Textauszug ->
= = = = = = =
# Fragen zu BeQuiet Overclocking Key(OCK) ?



## Disneyfreund (28. Juli 2014)

Moin, 

Ich werde mit aufgrund eines Lagerschadens vom alten http://extreme.pcgameshardware.de/n...l-macht-merkwuerdige-geraeusche-defekt-5.html ein neues Netzteil zulegen.
Es wird wahrscheinlich das BeQuiet Dark Power Pro 10 550W.

Dieses Netzteil hat einen OCK.
Das einzige was mich von Dark Power Pro abhält ist der overclocking key(OCK).

Kann ich den Schalter einfach weglassen ?

Wenn ich den Schalter weglassen würde, hätte ich dann ganz normal Multi Rail ?

hatte noch nie ein Netzteil mit OCK und dass verunsichert mich .

Weil ein extra kabel mit einer Slotblände und einem Schalter, würde ich gerne vermeiden, wenns geht.
= = = = = = =
Mitgeliefertes Material ->
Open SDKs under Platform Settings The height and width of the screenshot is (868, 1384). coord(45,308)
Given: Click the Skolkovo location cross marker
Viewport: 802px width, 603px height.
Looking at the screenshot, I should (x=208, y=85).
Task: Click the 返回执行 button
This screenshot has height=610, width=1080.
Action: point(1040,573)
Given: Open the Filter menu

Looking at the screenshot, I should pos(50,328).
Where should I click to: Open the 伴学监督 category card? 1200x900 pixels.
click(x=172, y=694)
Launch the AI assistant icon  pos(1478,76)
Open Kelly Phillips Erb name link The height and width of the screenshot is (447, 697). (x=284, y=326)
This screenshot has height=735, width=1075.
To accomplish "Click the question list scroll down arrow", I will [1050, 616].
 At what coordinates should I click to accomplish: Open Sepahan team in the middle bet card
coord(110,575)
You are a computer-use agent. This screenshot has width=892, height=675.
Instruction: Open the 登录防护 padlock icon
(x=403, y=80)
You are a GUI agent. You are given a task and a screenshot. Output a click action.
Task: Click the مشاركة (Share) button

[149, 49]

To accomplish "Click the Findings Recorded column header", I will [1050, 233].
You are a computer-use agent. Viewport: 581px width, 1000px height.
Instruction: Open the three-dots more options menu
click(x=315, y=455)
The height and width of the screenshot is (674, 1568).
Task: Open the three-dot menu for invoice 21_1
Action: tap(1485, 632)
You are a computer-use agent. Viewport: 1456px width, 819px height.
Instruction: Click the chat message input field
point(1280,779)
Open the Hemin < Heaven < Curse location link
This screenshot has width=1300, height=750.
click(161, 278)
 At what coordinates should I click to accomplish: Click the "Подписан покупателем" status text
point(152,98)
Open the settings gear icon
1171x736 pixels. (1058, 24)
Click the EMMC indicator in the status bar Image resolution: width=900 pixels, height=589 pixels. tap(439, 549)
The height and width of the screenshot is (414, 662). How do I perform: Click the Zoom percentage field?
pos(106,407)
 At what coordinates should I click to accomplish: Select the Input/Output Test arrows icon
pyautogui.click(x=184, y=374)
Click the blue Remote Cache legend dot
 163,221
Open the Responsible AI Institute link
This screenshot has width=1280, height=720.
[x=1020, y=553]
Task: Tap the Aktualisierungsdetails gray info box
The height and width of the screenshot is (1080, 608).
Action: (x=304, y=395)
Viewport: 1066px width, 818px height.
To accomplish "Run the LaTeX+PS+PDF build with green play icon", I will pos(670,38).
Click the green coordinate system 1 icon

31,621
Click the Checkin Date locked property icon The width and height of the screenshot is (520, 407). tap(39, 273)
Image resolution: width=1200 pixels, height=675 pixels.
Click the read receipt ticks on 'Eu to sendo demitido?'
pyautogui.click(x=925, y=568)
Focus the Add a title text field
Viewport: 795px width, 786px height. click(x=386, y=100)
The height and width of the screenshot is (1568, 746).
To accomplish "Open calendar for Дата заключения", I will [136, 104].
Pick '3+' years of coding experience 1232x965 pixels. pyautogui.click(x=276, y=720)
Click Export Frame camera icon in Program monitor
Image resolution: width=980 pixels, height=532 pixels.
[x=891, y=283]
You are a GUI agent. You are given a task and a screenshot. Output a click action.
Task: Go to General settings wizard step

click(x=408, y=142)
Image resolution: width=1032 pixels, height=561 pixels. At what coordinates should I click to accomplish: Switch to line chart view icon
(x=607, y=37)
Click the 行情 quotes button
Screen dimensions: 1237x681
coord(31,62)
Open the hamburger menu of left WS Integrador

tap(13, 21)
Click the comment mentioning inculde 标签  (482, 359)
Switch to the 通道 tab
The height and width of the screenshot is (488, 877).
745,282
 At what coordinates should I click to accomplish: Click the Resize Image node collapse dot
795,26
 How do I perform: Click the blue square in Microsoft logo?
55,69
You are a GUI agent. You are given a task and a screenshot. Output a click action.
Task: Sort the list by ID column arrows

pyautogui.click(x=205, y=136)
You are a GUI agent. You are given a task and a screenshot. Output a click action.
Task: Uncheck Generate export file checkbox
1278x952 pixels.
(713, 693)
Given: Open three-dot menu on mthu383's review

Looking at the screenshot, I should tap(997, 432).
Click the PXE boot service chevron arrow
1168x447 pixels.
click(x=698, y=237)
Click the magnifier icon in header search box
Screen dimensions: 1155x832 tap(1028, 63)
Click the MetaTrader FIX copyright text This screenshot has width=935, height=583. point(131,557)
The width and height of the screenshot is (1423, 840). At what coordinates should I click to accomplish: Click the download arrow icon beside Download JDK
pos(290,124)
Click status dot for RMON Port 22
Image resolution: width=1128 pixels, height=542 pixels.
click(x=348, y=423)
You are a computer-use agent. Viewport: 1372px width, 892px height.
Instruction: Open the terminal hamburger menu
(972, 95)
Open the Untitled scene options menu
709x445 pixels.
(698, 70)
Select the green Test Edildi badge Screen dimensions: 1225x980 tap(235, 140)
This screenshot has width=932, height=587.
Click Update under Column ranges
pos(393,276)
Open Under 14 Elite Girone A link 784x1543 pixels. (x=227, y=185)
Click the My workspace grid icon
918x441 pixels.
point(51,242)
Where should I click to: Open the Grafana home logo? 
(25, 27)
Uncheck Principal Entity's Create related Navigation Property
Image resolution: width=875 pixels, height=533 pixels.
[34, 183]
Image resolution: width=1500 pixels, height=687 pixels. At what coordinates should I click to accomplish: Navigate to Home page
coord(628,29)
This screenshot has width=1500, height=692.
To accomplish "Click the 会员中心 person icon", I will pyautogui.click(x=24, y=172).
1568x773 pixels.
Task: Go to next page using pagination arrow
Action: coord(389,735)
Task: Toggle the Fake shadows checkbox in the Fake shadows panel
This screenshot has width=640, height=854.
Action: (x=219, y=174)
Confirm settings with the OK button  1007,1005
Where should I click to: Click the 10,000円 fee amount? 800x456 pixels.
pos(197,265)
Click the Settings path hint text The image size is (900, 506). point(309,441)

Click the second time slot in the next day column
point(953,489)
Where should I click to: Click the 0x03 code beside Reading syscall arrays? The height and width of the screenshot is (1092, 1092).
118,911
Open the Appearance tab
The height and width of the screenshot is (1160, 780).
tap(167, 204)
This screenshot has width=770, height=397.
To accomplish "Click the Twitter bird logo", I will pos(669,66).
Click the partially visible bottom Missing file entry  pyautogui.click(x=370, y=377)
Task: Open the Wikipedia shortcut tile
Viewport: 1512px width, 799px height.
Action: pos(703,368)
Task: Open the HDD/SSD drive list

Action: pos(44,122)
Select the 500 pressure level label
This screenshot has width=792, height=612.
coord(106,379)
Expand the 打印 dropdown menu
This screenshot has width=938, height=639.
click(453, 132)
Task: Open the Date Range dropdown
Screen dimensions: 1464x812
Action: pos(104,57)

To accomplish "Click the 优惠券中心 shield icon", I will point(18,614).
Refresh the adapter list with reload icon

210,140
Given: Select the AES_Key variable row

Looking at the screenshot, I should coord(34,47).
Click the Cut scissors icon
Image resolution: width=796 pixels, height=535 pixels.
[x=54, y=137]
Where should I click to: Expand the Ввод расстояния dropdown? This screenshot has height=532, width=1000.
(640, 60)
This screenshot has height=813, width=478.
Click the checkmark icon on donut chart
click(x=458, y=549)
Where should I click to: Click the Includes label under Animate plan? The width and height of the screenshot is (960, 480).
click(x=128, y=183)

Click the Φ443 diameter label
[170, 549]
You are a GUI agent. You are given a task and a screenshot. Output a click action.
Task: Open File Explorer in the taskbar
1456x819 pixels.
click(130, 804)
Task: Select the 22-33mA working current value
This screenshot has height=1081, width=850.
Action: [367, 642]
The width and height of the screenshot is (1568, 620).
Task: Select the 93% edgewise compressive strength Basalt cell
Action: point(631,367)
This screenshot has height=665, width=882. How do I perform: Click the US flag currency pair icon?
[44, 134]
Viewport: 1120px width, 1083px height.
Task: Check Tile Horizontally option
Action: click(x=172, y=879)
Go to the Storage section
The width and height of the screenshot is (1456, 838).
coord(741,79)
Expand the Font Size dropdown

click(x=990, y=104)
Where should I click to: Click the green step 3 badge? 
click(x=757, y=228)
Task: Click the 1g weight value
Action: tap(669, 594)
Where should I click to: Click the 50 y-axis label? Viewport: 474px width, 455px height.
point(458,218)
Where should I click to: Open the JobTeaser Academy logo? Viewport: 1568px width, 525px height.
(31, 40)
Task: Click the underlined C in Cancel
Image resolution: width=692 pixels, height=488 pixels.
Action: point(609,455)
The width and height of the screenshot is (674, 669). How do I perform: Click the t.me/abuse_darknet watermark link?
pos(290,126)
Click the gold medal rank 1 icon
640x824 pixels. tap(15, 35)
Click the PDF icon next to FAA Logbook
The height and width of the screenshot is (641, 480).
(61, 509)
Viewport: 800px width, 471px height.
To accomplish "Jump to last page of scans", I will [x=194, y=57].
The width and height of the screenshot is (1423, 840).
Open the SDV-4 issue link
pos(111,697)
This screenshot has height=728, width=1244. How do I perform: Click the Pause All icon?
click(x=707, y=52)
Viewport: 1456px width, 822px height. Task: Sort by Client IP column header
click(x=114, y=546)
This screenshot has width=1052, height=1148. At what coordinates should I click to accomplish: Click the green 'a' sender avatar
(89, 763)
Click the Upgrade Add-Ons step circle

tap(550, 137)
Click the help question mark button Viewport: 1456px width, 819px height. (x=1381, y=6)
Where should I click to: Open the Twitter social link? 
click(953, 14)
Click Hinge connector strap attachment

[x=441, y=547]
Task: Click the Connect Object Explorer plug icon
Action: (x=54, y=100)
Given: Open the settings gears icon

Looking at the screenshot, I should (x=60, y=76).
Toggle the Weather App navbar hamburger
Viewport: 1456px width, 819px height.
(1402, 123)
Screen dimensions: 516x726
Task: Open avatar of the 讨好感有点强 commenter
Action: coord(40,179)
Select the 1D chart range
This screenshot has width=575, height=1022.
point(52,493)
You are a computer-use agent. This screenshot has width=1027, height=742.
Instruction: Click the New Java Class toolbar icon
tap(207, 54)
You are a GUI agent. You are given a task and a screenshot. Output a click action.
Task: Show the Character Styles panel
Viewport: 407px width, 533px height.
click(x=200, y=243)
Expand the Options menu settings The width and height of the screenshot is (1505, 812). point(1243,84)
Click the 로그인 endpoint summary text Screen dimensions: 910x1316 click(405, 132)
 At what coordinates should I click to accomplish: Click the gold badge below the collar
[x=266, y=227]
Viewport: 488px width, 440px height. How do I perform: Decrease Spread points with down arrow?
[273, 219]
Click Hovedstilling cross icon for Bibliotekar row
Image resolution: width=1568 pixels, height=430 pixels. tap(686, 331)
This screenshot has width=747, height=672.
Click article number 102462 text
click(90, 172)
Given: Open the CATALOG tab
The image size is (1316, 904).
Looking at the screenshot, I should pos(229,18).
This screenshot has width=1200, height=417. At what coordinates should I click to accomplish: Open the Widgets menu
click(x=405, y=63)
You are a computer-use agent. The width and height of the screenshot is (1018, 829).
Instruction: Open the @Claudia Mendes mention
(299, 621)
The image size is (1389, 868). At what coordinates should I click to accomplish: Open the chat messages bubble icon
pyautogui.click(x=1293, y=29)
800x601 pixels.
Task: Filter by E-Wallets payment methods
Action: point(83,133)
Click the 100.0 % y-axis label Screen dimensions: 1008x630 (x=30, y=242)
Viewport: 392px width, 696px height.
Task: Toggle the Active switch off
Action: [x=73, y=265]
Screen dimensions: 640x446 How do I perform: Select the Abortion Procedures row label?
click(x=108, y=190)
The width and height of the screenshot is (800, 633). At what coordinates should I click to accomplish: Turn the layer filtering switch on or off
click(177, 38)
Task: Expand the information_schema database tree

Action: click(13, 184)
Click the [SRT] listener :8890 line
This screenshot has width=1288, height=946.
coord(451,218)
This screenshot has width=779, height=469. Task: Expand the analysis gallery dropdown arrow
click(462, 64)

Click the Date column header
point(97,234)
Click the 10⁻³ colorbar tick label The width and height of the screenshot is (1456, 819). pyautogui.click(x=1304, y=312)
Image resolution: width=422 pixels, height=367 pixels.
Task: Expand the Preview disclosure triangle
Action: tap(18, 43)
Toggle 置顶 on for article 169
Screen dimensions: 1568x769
= = = = = = =
Deine Aufgabe -> Führ den Forenbeitrag über den Overclocking Key am BeQuiet-Netzteil nach seinem letzten Satz weiter.

Antwort zur Aufgabe ->
Danke im Vorraus für jede Antwort


----------



## FrozenPie (28. Juli 2014)

Disneyfreund schrieb:


> Kann ich den Schalter einfach weglassen ?
> 
> Wenn ich den Schalter weglassen würde, hätte ich dann ganz normal Multi Rail ?


 
Ja kannst du und ja hast 

Der OCK ist nur für Extrem-Overclocker interessant bzw. notwendig, da er das NT in einen Singlerail-Schweißbrenner verwandelt (in einem Test konnte das NT mit aktiviertem OC-Key mit über 750W belastet werden ohne, dass es abschaltete), also *solltest* du ihn sogar weglassen  (Der OCK ist quasi ein schaltbarer Jumper. Wenn eingeschaltet(Verbindung der Pins hergestellt) aktiv und wenn ausgeschaltet(kein Kontakt der Anschlusspins) nicht aktiv)


----------



## Disneyfreund (29. Juli 2014)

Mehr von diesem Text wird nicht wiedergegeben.